The smell of fresh pizza fills the air as you walk into Carter and Fitch, thanks to a man in whites preparing the Italian staple at a stonebaked pizza oven in the shadow of diners.
It’s a great first impression to make for a brand spanking new restaurant – so new we were one of its first bookings – that’s hoping its £500,000 investment will pay off.
Though it’s been partly created from a former function room at the George Washington Hotel, aside from the fact it shares the venue’s toilets, it’s easy to forget you’re in the hotel.
The decor is nothing like the rest of the site. Instead, it’s a sparkling melting pot of influences with hints to the Prohibition era in the lighting and bar area, feature wallpaper that looks like vintage filing cabinets and a hint of Moorish decoration in the tiling.
It all blends together well to give the restaurant enough of a draw for non-hotel residents. And plenty of free parking and space in this 90-seater venue makes it particularly family-friendly for those with little munchers in tow.
This new kid on the block has also taken a fusion approach to its food, with a blend of chicchetti from Italy, souvlaki from Greece and brisket from the Deep South.
I chose the former to start, which are small plates of appetisers in the style of Italian dining. Two dishes each is the suggested amount to whet your appetite for the rest of your meal and there’s plenty of choice to pick your way through including meatballs glazed with cheese (£3.50), chick pea and chicken casserole (£3.95) and Thai fishcakes (£3.50).
My choice of prosciutto and parmigiano reggiano (£4.50) was artfully-presented and there was plenty of slivers of ham punctuated with sizeable shavings of parmesan. But it was a little dry and could have done with a dressing to lift the flavour. I’d also gone for the bang bang shrimp (£4.50). The shrimps were good – but it was a punchy red mayo which brought the bang, though it was a little over-priced for three prawns.

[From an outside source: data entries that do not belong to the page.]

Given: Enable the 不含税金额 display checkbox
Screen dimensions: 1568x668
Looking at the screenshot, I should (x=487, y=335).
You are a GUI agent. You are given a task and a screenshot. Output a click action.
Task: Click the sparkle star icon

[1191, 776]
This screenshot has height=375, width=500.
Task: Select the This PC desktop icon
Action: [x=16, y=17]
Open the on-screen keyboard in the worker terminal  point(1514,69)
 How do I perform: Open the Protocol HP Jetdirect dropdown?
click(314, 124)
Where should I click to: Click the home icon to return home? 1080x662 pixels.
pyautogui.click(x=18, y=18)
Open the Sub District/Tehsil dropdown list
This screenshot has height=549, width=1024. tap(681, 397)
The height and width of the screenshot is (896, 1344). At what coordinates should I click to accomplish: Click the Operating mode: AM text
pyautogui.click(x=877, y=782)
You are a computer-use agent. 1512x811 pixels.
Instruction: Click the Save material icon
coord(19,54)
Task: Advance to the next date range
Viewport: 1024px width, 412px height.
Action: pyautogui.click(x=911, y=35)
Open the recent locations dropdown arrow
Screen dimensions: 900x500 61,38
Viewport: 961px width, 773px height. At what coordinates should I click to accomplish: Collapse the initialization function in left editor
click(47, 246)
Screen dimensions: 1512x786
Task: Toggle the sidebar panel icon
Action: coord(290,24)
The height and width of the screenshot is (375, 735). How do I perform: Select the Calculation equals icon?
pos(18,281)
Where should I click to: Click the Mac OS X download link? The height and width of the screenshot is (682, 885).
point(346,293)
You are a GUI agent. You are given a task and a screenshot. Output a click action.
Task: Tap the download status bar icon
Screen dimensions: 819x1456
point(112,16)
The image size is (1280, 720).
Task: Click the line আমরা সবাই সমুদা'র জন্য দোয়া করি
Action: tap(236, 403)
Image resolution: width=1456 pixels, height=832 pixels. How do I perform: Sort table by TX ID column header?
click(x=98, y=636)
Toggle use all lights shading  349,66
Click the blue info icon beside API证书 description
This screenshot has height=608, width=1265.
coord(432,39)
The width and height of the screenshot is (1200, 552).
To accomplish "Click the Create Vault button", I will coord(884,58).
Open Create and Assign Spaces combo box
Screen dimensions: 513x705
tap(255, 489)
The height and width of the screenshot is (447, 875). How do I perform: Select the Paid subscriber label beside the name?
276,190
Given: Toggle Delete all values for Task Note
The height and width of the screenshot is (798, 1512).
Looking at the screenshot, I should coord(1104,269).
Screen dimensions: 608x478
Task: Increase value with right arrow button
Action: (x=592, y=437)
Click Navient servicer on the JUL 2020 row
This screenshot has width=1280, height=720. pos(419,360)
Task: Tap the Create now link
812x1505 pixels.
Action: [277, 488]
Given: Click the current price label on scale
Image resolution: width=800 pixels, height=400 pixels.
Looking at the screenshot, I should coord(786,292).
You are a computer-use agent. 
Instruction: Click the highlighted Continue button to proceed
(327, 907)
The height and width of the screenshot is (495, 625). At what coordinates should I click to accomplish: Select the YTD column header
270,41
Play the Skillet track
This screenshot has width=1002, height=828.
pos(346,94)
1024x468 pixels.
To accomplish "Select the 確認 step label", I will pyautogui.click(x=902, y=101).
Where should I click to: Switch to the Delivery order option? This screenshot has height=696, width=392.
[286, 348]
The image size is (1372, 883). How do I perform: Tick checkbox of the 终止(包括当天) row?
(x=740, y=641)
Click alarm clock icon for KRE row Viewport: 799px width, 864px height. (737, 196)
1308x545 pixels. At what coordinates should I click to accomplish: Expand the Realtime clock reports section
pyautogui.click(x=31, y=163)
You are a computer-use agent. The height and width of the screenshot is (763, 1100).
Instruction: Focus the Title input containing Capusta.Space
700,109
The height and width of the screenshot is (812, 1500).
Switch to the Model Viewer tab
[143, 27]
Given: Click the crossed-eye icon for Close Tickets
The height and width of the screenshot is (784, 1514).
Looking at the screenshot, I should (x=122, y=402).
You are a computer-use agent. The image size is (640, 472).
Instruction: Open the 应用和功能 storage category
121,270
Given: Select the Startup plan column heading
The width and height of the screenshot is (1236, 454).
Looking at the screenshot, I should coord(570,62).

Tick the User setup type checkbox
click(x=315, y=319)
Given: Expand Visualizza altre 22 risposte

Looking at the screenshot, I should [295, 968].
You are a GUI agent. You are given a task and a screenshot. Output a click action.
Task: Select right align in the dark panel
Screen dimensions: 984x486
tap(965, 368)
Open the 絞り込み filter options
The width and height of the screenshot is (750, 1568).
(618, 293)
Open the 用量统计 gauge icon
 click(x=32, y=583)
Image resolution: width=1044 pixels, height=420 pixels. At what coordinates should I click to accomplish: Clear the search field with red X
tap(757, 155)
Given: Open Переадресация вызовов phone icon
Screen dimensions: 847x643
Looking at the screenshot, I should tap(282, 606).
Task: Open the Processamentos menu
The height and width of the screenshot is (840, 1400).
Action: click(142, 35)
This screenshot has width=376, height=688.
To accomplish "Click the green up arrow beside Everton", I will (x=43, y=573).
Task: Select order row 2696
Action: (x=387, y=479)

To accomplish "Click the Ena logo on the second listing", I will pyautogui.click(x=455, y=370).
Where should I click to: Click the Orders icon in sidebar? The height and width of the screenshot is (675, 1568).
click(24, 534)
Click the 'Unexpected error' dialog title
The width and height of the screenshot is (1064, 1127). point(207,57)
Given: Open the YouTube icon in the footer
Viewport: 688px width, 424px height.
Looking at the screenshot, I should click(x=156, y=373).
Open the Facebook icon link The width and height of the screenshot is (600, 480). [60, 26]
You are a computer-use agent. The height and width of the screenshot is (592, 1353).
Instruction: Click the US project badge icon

For mains, I so wanted to try the pizza being hand-made by the chap beavering away in the corner, but the more health-conscious zucchini and halloumi skewer (£13.95) was screaming my name.
Vegetarian options can be bland. Not so here.
Huge chunks of gooey halloumi fought for space on the skewer with slabs of tender courgette (I just can’t call it zucchini) on a springy bed of quinoa, smokey roasted beetroot and a side of plum and apple chutney.
Side orders don’t often warrant a mention, but the Jalapeño corn bread muffin (£3.25) had us cooing thanks to its delicious dichotomy of sweet American bread against the kick of the pepper.
It was a meal that got better as it went on and it peaked with pudding. After the preceding generous mains, it was a case of one pudding, two spoons.
But the mocha ice box cake (£5.25) was so good, I soon regretted the offer to share. Between us we demolished a tower of crushed cookies and sponge, topped off with a lustrous swirl of espresso mascarpone cream.
Service-wise, there’s no one called Carter or Fitch – the restaurant is named after friends who ran a smokehouse in America with Mafia links during the Prohibition era – but the staff were friendly and keen to get feedback on the new venture. So far, so good. The opening of Carter and Fitch seems to have gone without a hitch.